The objective of this study was to examine the hypothesis that diazepam may attenuate both the sympathetic and the opposing parasympathetic outflow to the iris, which may mask the miosis. Dapiprazole (sympatholytic) and tropicamide (parasympatholytic) were applied topically, together with the cold pressor test (CPT), to manipulate the sympathetic/parasympathetic balance.
Materials and methods
Sixteen healthy male volunteers participated in four weekly sessions according to a balanced double-blind protocol.

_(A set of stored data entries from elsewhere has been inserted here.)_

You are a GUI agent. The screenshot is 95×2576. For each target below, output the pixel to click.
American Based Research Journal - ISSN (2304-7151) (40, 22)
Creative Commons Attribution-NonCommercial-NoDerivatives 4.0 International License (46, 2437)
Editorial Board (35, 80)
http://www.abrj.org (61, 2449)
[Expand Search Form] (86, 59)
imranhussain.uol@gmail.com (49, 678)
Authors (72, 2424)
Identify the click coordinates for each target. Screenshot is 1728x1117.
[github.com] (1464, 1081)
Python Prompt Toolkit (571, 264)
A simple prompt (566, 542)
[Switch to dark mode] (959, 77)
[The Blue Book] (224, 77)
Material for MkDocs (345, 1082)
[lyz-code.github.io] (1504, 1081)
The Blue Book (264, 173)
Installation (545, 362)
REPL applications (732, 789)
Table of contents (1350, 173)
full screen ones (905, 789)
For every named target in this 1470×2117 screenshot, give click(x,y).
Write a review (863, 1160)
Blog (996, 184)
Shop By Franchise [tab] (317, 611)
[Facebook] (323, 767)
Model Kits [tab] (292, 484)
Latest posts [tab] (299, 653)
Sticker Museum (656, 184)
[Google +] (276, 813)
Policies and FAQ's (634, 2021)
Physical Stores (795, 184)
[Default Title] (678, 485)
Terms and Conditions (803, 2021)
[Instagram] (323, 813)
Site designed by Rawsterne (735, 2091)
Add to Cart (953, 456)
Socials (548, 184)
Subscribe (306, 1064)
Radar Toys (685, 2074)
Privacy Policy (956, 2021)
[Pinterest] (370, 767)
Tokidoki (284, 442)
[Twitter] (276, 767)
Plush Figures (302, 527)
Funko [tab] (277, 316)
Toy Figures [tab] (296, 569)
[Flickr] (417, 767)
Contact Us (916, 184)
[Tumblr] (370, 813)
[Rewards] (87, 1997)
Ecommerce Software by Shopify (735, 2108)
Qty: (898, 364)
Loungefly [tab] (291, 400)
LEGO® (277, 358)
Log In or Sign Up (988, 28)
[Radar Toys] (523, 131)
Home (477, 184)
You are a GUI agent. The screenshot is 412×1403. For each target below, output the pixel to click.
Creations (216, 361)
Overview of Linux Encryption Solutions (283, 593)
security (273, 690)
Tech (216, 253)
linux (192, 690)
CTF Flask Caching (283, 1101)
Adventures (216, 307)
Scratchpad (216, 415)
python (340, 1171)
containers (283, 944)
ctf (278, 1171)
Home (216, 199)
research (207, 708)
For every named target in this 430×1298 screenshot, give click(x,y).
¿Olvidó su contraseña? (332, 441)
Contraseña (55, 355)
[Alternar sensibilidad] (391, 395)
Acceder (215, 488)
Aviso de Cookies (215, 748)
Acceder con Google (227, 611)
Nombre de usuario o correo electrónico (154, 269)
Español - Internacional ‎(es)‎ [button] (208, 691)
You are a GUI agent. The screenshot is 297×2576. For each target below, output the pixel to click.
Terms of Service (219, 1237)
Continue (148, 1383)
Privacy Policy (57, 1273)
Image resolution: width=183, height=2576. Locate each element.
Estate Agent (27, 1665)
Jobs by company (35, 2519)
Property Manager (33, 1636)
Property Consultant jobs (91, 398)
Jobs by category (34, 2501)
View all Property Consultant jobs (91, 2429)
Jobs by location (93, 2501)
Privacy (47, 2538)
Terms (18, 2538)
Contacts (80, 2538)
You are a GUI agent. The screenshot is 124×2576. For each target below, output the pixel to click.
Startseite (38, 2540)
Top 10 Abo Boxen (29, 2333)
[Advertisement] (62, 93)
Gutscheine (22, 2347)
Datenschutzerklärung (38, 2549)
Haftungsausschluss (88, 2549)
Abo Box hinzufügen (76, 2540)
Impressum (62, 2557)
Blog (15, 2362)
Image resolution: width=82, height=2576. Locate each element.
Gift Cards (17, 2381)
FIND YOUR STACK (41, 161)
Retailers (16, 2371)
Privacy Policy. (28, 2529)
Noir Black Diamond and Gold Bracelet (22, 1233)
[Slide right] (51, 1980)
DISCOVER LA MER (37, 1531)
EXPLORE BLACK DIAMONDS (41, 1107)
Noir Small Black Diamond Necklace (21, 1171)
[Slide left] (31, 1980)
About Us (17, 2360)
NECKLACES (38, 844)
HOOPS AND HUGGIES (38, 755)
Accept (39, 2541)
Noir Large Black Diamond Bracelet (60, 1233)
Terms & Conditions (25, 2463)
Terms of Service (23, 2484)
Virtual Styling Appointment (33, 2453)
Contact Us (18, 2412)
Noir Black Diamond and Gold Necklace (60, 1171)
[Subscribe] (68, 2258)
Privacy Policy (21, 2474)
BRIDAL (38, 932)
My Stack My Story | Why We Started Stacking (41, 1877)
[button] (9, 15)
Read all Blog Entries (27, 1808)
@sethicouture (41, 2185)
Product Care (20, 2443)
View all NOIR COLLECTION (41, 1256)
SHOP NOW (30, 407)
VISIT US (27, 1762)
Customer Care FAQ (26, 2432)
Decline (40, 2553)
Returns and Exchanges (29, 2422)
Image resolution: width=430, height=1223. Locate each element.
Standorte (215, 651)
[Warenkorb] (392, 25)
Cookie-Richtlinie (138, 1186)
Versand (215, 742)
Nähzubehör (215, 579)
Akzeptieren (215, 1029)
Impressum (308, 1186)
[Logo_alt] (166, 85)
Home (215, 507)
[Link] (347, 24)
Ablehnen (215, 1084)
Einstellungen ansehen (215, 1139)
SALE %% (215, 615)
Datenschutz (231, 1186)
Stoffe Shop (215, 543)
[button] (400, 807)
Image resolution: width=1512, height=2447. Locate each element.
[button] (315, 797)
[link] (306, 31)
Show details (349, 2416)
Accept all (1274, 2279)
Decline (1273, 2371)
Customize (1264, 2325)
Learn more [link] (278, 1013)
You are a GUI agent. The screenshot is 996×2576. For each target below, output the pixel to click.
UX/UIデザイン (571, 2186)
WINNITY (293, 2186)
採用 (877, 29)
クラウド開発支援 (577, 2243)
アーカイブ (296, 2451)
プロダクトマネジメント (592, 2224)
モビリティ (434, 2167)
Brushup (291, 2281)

Diazepam 10 mg (two sessions) and placebo (two sessions), associated with either 0.01% tropicamide or 0.5% dapiprazole eyedrops, were administered orally. Pupil diameter, light and darkness reflexes and pupillary sleepiness waves were recorded with infrared video pupillometry, alertness was measured by critical flicker fusion frequency (CFFF) and visual analogue scales (VAS), blood pressure and heart rate by conventional methods. CPT was applied after post-treatment testing. Data were analysed by analysis of variance, with multiple comparisons.
Diazepam caused sedation (reduction in VAS alertness scores and CFFF, increase in sleepiness waves), dapiprazole had a sympatholytic and tropicamide a parasympatholytic effect on the pupil. Diazepam had no effect on pupil diameter and reflexes or their modifications by the antagonists. CPT increased pupil diameter, blood pressure and heart rate, and the increase only in systolic blood pressure was attenuated by diazepam.
Diazepam-induced sedation is not accompanied by any change in either the sympathetic or parasympathetic influence on the iris.